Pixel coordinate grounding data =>
'''

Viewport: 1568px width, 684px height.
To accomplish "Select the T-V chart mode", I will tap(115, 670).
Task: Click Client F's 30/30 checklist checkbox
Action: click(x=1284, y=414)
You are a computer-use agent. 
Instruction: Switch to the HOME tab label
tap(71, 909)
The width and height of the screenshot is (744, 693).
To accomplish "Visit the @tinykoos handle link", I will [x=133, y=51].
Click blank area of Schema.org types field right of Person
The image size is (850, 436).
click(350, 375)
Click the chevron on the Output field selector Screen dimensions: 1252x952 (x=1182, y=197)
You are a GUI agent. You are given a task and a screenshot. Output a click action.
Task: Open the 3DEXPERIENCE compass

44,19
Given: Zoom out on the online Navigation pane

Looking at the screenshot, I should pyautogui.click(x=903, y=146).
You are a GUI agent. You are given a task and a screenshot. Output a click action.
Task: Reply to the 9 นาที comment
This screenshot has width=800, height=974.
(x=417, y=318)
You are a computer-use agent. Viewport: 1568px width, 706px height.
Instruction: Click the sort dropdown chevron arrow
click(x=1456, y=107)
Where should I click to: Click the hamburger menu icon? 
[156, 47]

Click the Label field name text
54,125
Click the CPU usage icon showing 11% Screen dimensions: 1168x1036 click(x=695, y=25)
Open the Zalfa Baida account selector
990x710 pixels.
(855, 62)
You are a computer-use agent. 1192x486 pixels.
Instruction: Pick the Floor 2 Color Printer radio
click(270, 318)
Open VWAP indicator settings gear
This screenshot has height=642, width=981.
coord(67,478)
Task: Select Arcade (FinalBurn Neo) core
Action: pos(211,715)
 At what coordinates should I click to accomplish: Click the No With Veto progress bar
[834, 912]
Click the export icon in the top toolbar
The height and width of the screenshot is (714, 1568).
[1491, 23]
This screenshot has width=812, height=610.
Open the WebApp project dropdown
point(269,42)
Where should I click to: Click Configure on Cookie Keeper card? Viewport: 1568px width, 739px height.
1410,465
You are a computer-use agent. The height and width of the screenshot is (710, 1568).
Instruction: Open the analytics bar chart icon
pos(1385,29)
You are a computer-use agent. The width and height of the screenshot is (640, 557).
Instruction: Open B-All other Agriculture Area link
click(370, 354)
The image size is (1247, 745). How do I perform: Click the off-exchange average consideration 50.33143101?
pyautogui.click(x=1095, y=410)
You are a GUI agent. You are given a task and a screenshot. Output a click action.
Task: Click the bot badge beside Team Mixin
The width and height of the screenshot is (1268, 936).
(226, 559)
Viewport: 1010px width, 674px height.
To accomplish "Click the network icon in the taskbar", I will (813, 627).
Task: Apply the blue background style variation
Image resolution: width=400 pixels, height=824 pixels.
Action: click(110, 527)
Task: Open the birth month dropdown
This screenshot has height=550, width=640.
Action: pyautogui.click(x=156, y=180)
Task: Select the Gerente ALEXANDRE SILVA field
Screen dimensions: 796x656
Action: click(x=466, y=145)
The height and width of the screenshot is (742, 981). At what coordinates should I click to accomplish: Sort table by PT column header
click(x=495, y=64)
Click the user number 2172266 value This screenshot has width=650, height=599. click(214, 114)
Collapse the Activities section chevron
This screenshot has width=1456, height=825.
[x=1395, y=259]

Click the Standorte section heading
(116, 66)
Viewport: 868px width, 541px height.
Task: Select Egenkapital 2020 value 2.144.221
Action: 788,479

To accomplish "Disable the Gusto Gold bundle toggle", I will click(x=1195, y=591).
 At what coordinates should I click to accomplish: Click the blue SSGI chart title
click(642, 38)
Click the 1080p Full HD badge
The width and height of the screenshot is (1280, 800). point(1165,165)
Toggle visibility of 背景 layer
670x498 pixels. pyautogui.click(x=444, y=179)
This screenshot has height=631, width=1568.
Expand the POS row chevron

'''

Exercise details =>
Copy the records above exactly as written.

Answer =>
Viewport: 1568px width, 684px height.
To accomplish "Select the T-V chart mode", I will tap(115, 670).
Task: Click Client F's 30/30 checklist checkbox
Action: click(x=1284, y=414)
You are a computer-use agent. 
Instruction: Switch to the HOME tab label
tap(71, 909)
The width and height of the screenshot is (744, 693).
To accomplish "Visit the @tinykoos handle link", I will [x=133, y=51].
Click blank area of Schema.org types field right of Person
The image size is (850, 436).
click(350, 375)
Click the chevron on the Output field selector Screen dimensions: 1252x952 (x=1182, y=197)
You are a GUI agent. You are given a task and a screenshot. Output a click action.
Task: Open the 3DEXPERIENCE compass

44,19
Given: Zoom out on the online Navigation pane

Looking at the screenshot, I should pyautogui.click(x=903, y=146).
You are a GUI agent. You are given a task and a screenshot. Output a click action.
Task: Reply to the 9 นาที comment
This screenshot has width=800, height=974.
(x=417, y=318)
You are a computer-use agent. Viewport: 1568px width, 706px height.
Instruction: Click the sort dropdown chevron arrow
click(x=1456, y=107)
Where should I click to: Click the hamburger menu icon? 
[156, 47]

Click the Label field name text
54,125
Click the CPU usage icon showing 11% Screen dimensions: 1168x1036 click(x=695, y=25)
Open the Zalfa Baida account selector
990x710 pixels.
(855, 62)
You are a computer-use agent. 1192x486 pixels.
Instruction: Pick the Floor 2 Color Printer radio
click(270, 318)
Open VWAP indicator settings gear
This screenshot has height=642, width=981.
coord(67,478)
Task: Select Arcade (FinalBurn Neo) core
Action: pos(211,715)
 At what coordinates should I click to accomplish: Click the No With Veto progress bar
[834, 912]
Click the export icon in the top toolbar
The height and width of the screenshot is (714, 1568).
[1491, 23]
This screenshot has width=812, height=610.
Open the WebApp project dropdown
point(269,42)
Where should I click to: Click Configure on Cookie Keeper card? Viewport: 1568px width, 739px height.
1410,465
You are a computer-use agent. The height and width of the screenshot is (710, 1568).
Instruction: Open the analytics bar chart icon
pos(1385,29)
You are a computer-use agent. The width and height of the screenshot is (640, 557).
Instruction: Open B-All other Agriculture Area link
click(370, 354)
The image size is (1247, 745). How do I perform: Click the off-exchange average consideration 50.33143101?
pyautogui.click(x=1095, y=410)
You are a GUI agent. You are given a task and a screenshot. Output a click action.
Task: Click the bot badge beside Team Mixin
The width and height of the screenshot is (1268, 936).
(226, 559)
Viewport: 1010px width, 674px height.
To accomplish "Click the network icon in the taskbar", I will (813, 627).
Task: Apply the blue background style variation
Image resolution: width=400 pixels, height=824 pixels.
Action: click(110, 527)
Task: Open the birth month dropdown
This screenshot has height=550, width=640.
Action: pyautogui.click(x=156, y=180)
Task: Select the Gerente ALEXANDRE SILVA field
Screen dimensions: 796x656
Action: click(x=466, y=145)
The height and width of the screenshot is (742, 981). At what coordinates should I click to accomplish: Sort table by PT column header
click(x=495, y=64)
Click the user number 2172266 value This screenshot has width=650, height=599. click(214, 114)
Collapse the Activities section chevron
This screenshot has width=1456, height=825.
[x=1395, y=259]

Click the Standorte section heading
(116, 66)
Viewport: 868px width, 541px height.
Task: Select Egenkapital 2020 value 2.144.221
Action: 788,479

To accomplish "Disable the Gusto Gold bundle toggle", I will click(x=1195, y=591).
 At what coordinates should I click to accomplish: Click the blue SSGI chart title
click(642, 38)
Click the 1080p Full HD badge
The width and height of the screenshot is (1280, 800). point(1165,165)
Toggle visibility of 背景 layer
670x498 pixels. pyautogui.click(x=444, y=179)
This screenshot has height=631, width=1568.
Expand the POS row chevron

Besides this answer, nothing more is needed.